■ ACTIVITY: Copy verbatim the stretch of the article on the midwife's tribunal claim from "The woman had" through "had acted inappropriately.".

━━ EXCERPTED PASSAGE

Midwife loses tribunal over Paisley hospital mercy dash
A midwife who resigned after being told she acted wrongly by leaving her ward to help an unwell pregnant woman has lost her constructive dismissal claim.
Anne Duffy, 52, left her post at the Royal Alexandra Hospital, Paisley, in April 2009, to help airlift the patient from the Outer Hebrides to Glasgow.
Ms Duffy later resigned, claiming she felt she was being told to let patients die if the same situation occurred.
Her case was dismissed by employment judge Raymond Williamson.
In a written judgment, he said: "The tribunal is entirely sympathetic to the claimant in that she should never have been placed in the situation she was placed in.
"However, her decision has no support from any appropriately qualified person."
The tribunal heard how Ms Duffy received a call from Sister Joanne Murray in Benbecula asking for urgent help to transfer the pregnant woman to a mainland hospital.
The woman had gone into premature labour and was bleeding.
Sister Murray had already tried other hospitals and needed a bed and a midwife escort because she was unable to leave the island.
In evidence, Ms Duffy said she and her staff took the decision to help.
The senior midwife told the tribunal that, as a nurse, she had "a duty of care".
She added that the most important thing was to get a mother and unborn child to safety.
Ms Duffy said: "If we weren't able to provide that transfer, that patient could have bled and died and we would have lost both mum and child."
The midwife's bosses, however, believed she had acted inappropriately.

━━━━
━━ RECORD EXCERPTS

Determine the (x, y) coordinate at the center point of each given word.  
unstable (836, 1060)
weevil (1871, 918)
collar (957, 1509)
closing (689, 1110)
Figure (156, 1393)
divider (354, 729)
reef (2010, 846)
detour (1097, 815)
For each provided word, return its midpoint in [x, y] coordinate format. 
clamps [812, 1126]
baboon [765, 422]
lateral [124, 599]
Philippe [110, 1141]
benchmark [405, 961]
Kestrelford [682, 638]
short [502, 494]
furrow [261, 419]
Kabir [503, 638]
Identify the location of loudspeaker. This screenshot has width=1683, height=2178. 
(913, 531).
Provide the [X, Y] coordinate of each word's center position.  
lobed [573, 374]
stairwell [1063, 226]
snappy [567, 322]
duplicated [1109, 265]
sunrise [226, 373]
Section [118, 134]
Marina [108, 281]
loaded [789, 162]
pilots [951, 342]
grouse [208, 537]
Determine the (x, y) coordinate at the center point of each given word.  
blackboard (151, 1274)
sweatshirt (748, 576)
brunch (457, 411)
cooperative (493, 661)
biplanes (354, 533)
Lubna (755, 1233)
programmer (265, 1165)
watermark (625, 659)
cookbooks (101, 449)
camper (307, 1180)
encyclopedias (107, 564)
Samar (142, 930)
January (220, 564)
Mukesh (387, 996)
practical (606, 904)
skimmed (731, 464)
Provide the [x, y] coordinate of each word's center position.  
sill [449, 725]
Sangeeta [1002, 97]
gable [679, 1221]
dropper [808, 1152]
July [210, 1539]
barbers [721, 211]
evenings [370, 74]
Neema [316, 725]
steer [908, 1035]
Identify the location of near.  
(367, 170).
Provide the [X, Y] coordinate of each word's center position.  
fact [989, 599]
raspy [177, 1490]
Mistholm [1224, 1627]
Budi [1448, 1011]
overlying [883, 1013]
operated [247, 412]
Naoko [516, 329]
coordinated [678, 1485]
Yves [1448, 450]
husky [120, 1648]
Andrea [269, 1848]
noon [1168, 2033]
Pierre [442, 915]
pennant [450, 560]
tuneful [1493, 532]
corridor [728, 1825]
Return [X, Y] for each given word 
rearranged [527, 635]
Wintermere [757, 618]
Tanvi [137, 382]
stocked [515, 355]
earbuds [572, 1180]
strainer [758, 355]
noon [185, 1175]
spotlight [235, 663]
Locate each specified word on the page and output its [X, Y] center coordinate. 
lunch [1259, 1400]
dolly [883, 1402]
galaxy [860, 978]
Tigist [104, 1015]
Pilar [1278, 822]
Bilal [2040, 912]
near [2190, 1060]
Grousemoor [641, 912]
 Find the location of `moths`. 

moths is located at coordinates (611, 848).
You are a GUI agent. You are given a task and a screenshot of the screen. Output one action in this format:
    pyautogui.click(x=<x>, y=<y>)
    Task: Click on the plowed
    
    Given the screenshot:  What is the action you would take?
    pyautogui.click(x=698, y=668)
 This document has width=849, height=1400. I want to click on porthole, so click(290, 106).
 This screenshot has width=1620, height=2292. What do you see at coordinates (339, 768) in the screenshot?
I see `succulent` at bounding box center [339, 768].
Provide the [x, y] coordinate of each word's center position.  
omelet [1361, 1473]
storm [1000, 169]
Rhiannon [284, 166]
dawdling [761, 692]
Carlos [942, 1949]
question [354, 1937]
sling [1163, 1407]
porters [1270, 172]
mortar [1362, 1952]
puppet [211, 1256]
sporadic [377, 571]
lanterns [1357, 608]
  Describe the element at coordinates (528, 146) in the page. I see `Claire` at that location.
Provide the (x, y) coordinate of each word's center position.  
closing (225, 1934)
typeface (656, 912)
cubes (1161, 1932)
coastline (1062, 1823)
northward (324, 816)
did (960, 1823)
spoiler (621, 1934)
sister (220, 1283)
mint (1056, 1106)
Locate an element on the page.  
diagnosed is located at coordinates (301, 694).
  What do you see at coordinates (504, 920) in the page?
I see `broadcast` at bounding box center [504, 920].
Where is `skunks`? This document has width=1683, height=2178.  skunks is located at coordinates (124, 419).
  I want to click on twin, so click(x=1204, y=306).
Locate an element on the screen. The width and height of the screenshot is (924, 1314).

━━━━

■ TASK SOLUTION:
The woman had gone into premature labour and was bleeding.
Sister Murray had already tried other hospitals and needed a bed and a midwife escort because she was unable to leave the island.
In evidence, Ms Duffy said she and her staff took the decision to help.
The senior midwife told the tribunal that, as a nurse, she had "a duty of care".
She added that the most important thing was to get a mother and unborn child to safety.
Ms Duffy said: "If we weren't able to provide that transfer, that patient could have bled and died and we would have lost both mum and child."
The midwife's bosses, however, believed she had acted inappropriately.